Repeat all of the data below word for word, keeping no images.
--- START ---
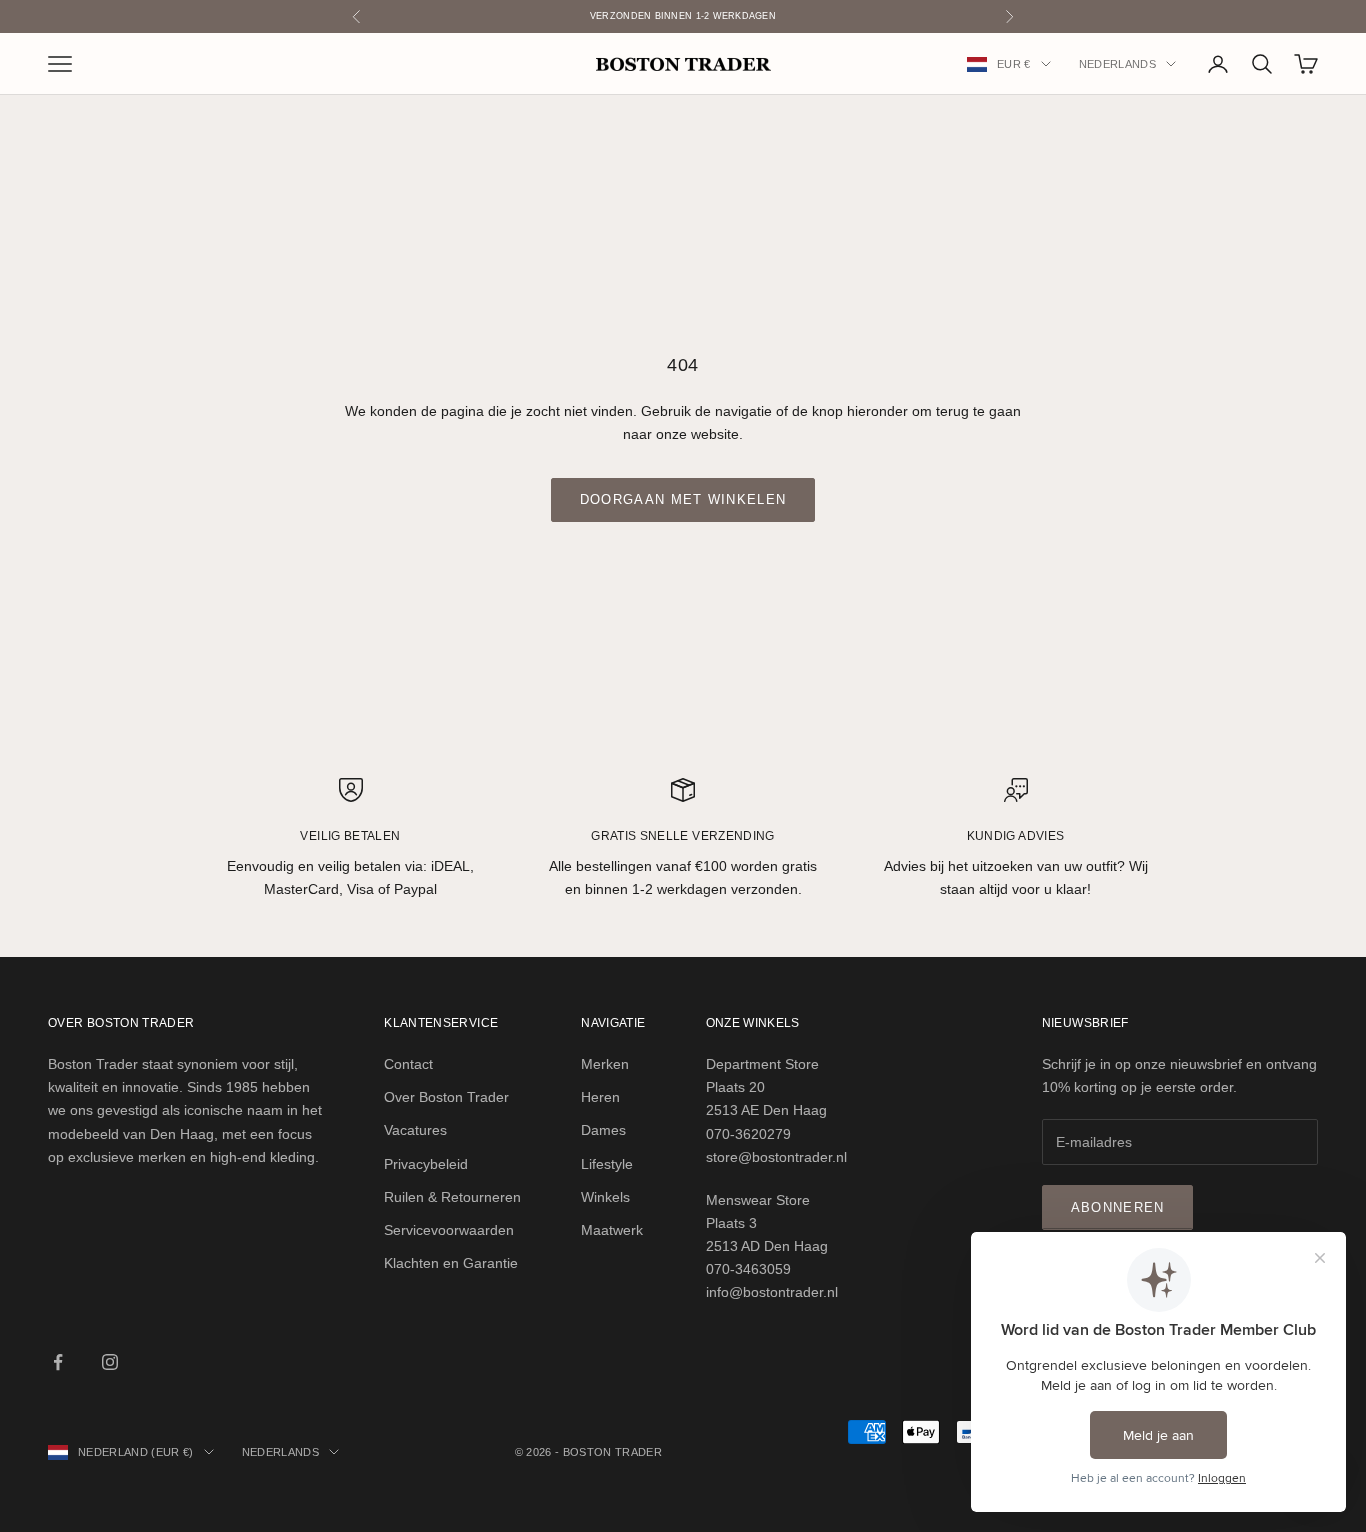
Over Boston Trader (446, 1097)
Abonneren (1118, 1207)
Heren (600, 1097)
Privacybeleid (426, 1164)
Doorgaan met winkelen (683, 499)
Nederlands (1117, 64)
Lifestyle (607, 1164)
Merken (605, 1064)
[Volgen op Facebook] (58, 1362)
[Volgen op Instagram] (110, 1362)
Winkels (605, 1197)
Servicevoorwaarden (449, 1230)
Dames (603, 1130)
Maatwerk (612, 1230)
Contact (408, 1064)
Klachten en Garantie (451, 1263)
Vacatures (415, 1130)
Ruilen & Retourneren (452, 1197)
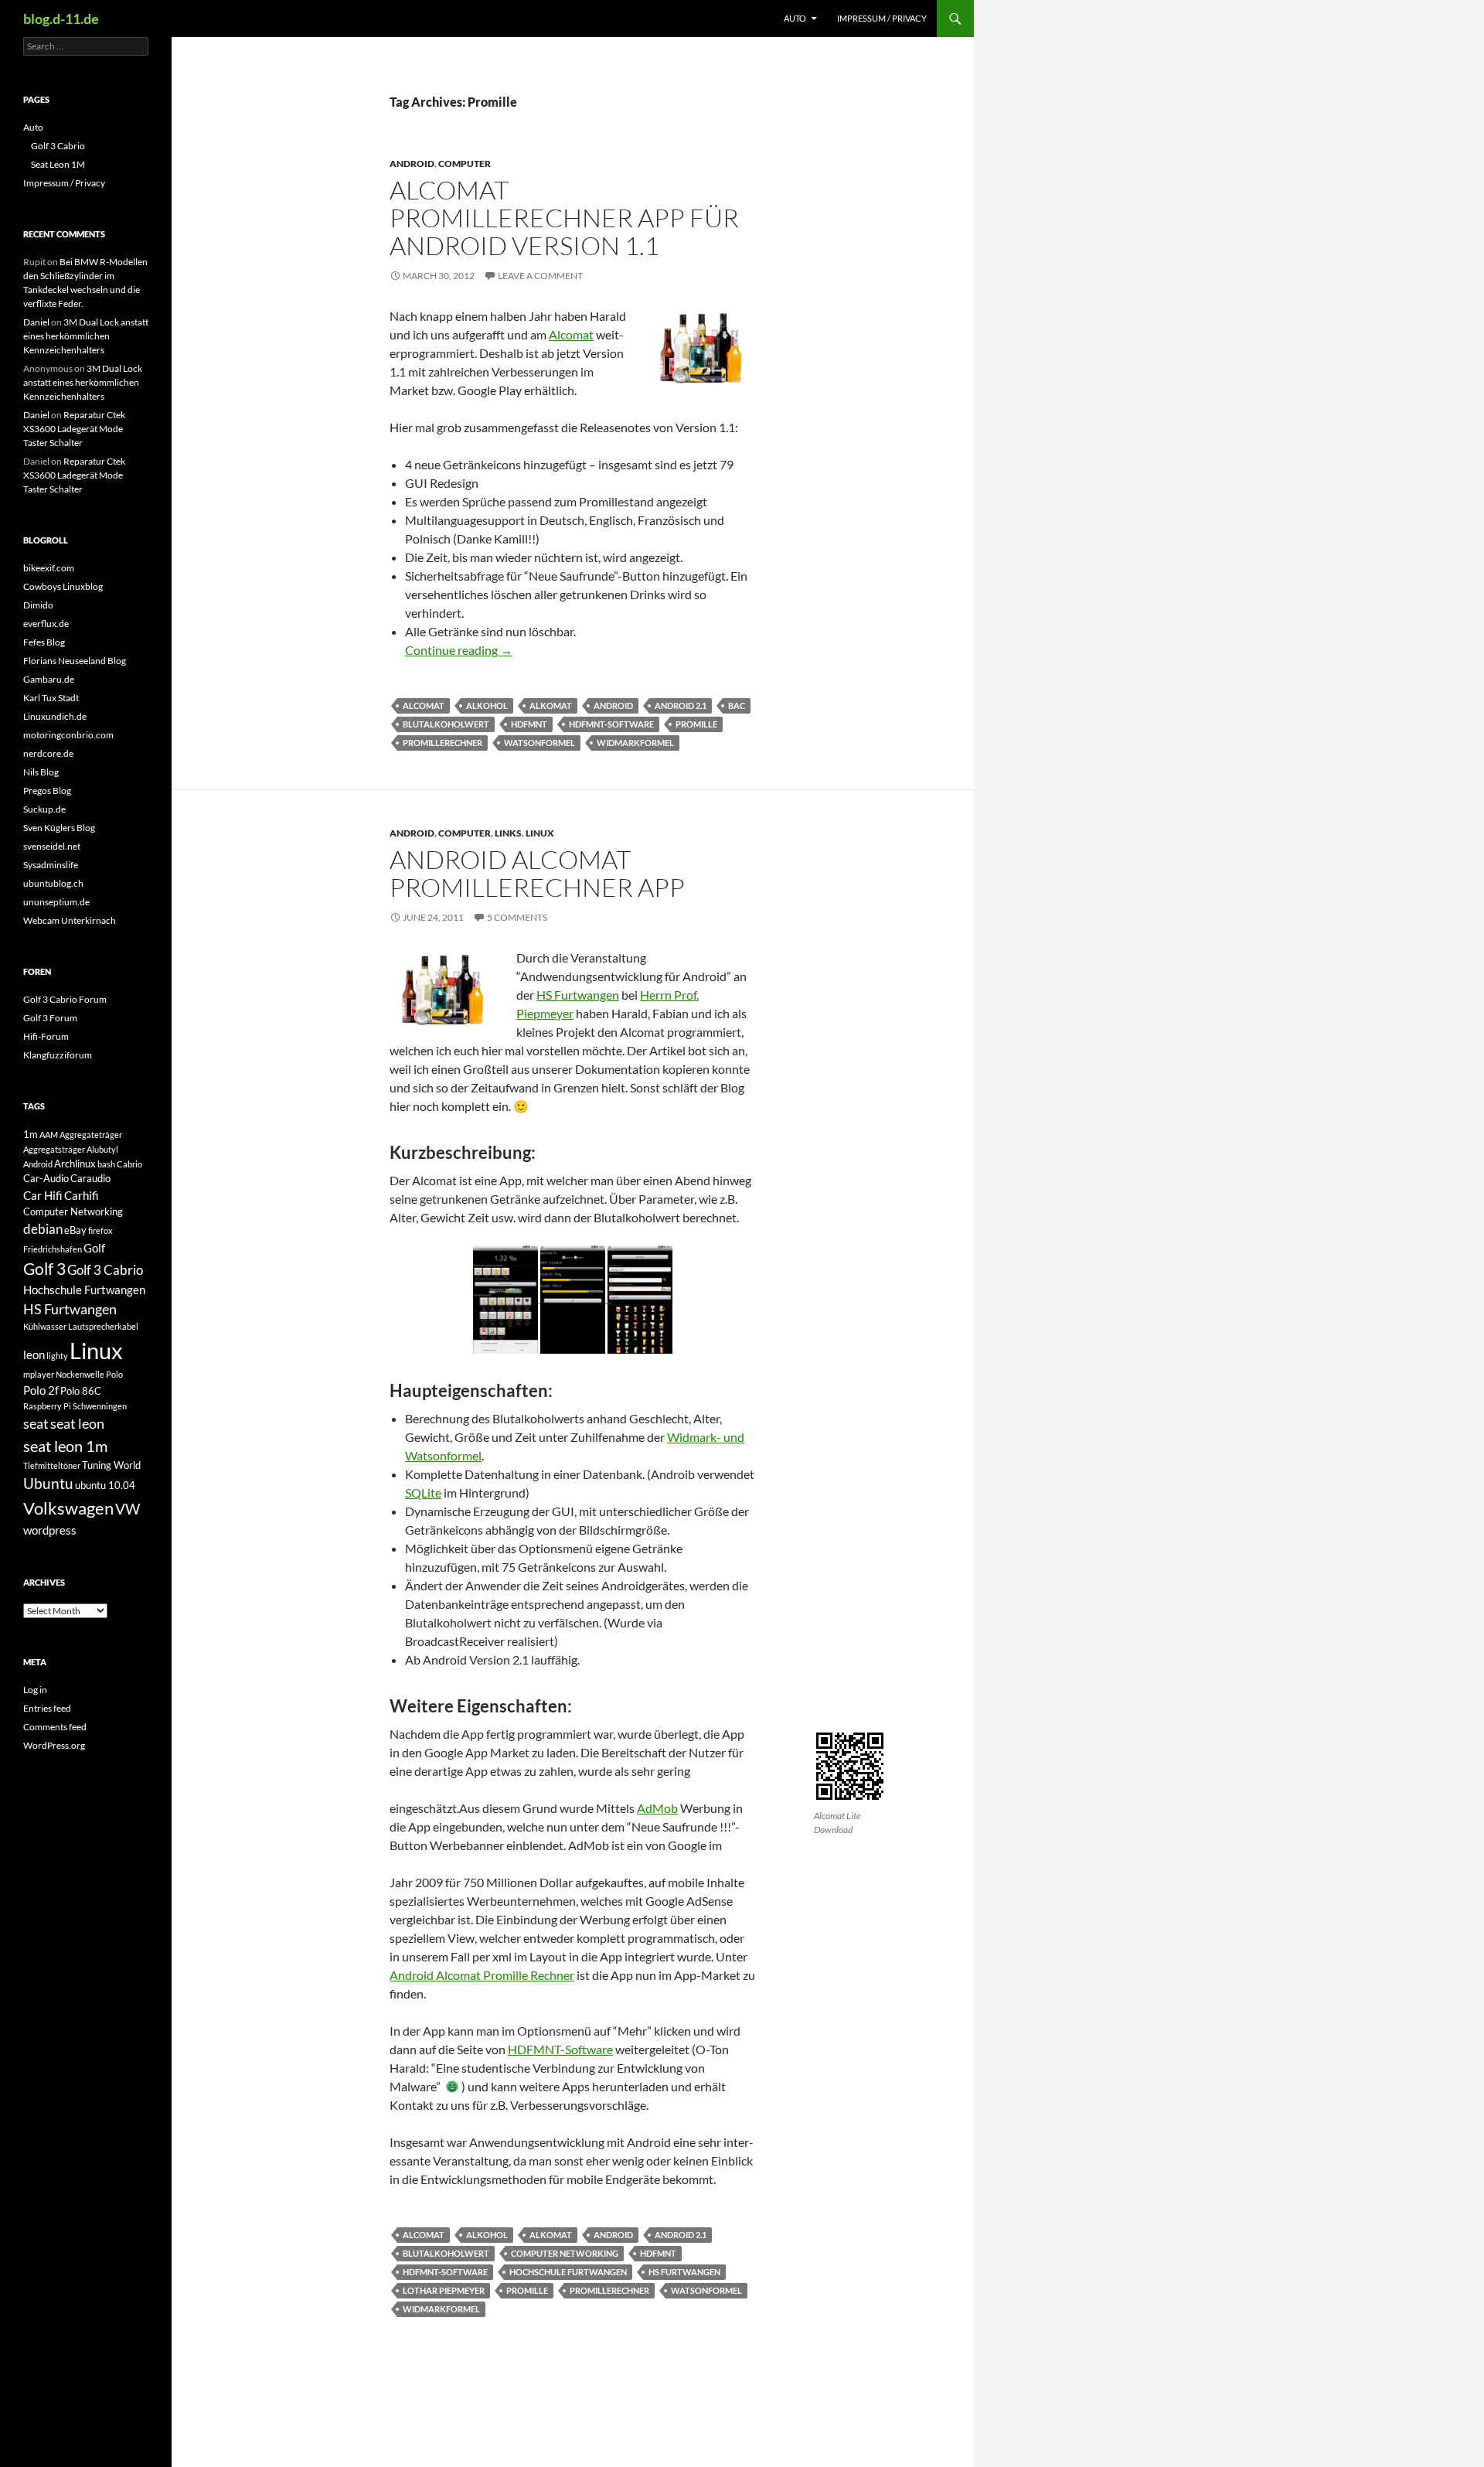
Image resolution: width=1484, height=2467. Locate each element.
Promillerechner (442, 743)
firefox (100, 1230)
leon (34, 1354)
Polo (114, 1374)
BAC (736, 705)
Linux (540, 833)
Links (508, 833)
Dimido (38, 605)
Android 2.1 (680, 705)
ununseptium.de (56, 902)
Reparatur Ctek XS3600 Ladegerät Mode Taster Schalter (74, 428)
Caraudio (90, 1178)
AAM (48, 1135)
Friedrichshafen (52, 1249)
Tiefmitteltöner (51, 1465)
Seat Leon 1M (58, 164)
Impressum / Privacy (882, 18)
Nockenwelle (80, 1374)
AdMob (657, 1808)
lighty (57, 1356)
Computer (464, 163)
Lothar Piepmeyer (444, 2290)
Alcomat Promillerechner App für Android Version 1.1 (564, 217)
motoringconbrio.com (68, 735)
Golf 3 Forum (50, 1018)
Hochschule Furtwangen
--- END ---
= Answer to this exercise =
Over Boston Trader (446, 1097)
Abonneren (1118, 1207)
Heren (600, 1097)
Privacybeleid (426, 1164)
Doorgaan met winkelen (683, 499)
Nederlands (1117, 64)
Lifestyle (607, 1164)
Merken (605, 1064)
[Volgen op Facebook] (58, 1362)
[Volgen op Instagram] (110, 1362)
Winkels (605, 1197)
Servicevoorwaarden (449, 1230)
Dames (603, 1130)
Maatwerk (612, 1230)
Contact (408, 1064)
Klachten en Garantie (451, 1263)
Vacatures (415, 1130)
Ruilen & Retourneren (452, 1197)
Image resolution: width=1484, height=2467. Locate each element.
Promillerechner (442, 743)
firefox (100, 1230)
leon (34, 1354)
Polo (114, 1374)
BAC (736, 705)
Linux (540, 833)
Links (508, 833)
Dimido (38, 605)
Android 2.1 (680, 705)
ununseptium.de (56, 902)
Reparatur Ctek XS3600 Ladegerät Mode Taster Schalter (74, 428)
Caraudio (90, 1178)
AAM (48, 1135)
Friedrichshafen (52, 1249)
Tiefmitteltöner (51, 1465)
Seat Leon 1M (58, 164)
Impressum / Privacy (882, 18)
Nockenwelle (80, 1374)
AdMob (657, 1808)
lighty (57, 1356)
Computer (464, 163)
Lothar Piepmeyer (444, 2290)
Alcomat Promillerechner App für Android Version 1.1 (564, 217)
motoringconbrio.com (68, 735)
Golf 3 Forum (50, 1018)
Hochschule Furtwangen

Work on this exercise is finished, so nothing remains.